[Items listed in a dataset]
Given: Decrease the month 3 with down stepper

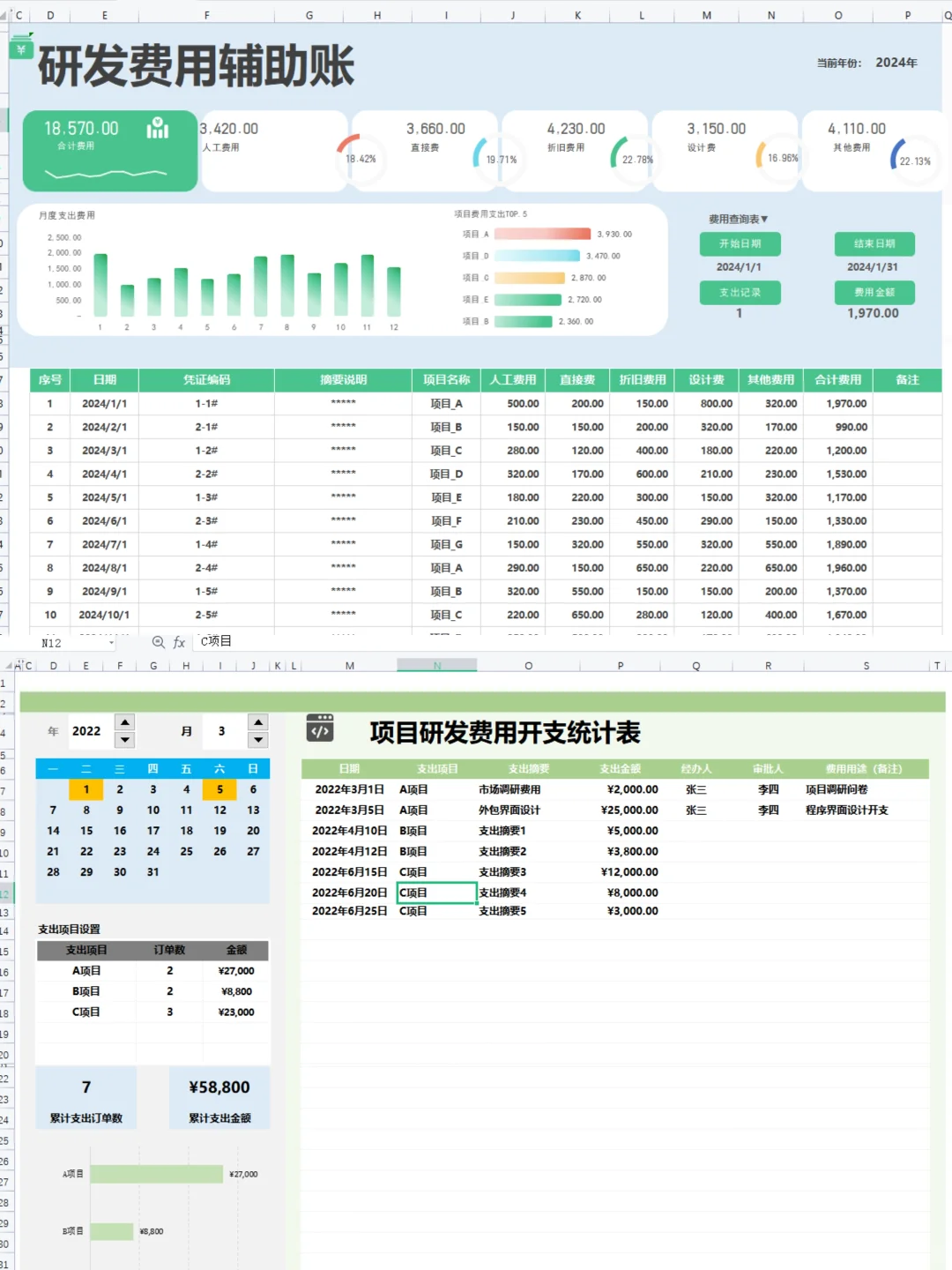Looking at the screenshot, I should tap(258, 738).
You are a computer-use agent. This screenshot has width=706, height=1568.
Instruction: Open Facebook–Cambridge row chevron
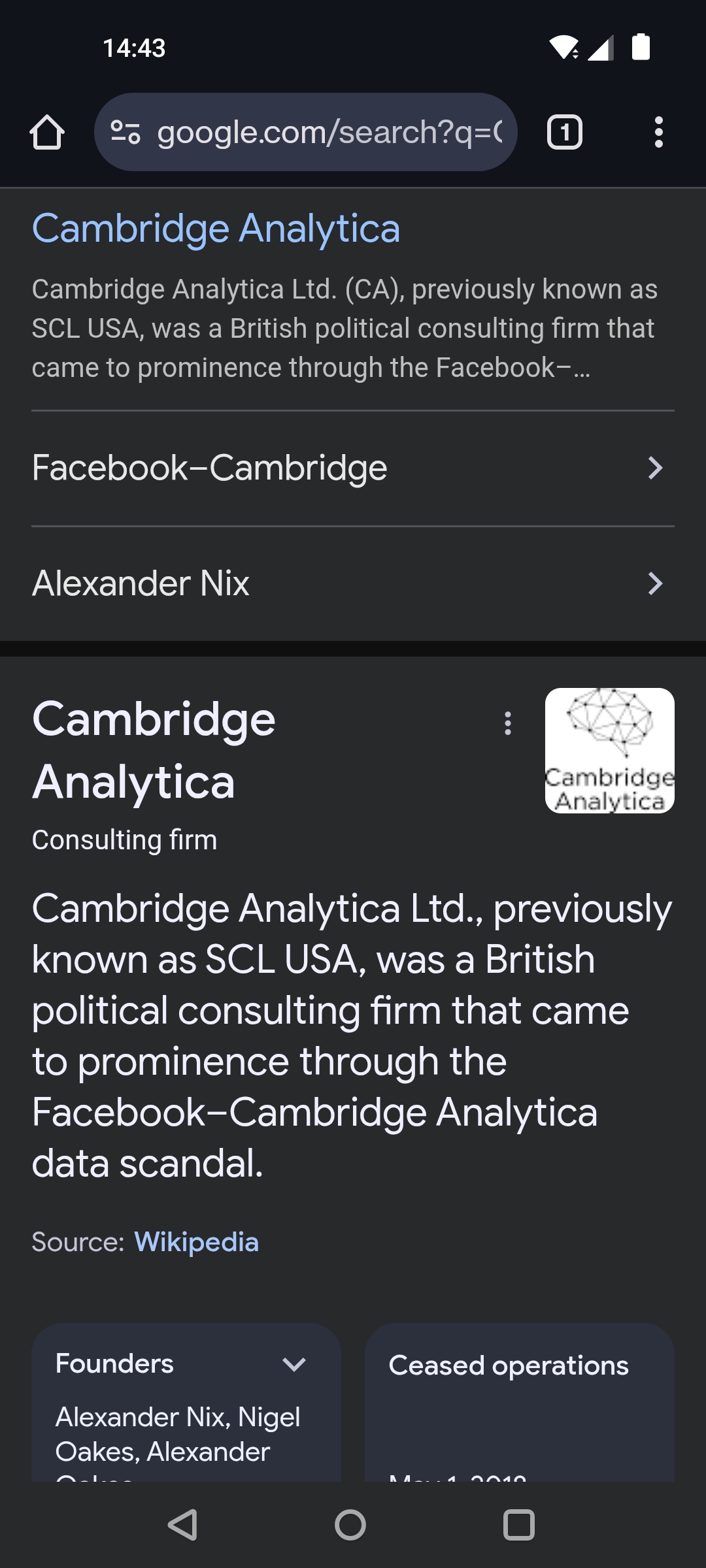coord(655,468)
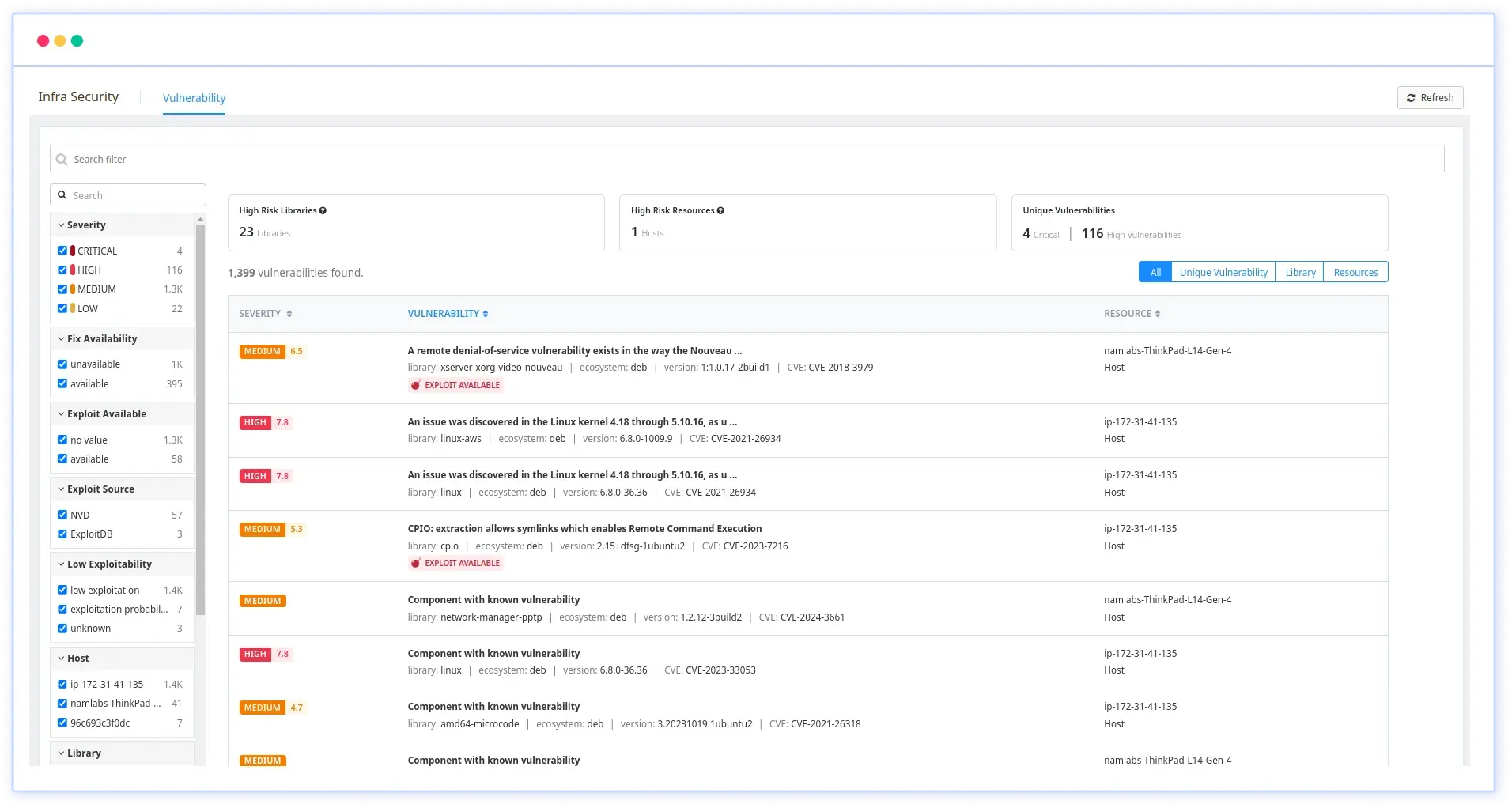This screenshot has height=808, width=1512.
Task: Click the bug icon on CVE-2018-3979 exploit badge
Action: [x=415, y=386]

**What you should do**
A faithful, complete copy of the records above is required, one that contains no pictures.

**Task answer**
Given: Decrease the month 3 with down stepper

Looking at the screenshot, I should tap(258, 738).
You are a computer-use agent. This screenshot has width=706, height=1568.
Instruction: Open Facebook–Cambridge row chevron
coord(655,468)
This screenshot has height=808, width=1512.
Task: Click the bug icon on CVE-2018-3979 exploit badge
Action: [x=415, y=386]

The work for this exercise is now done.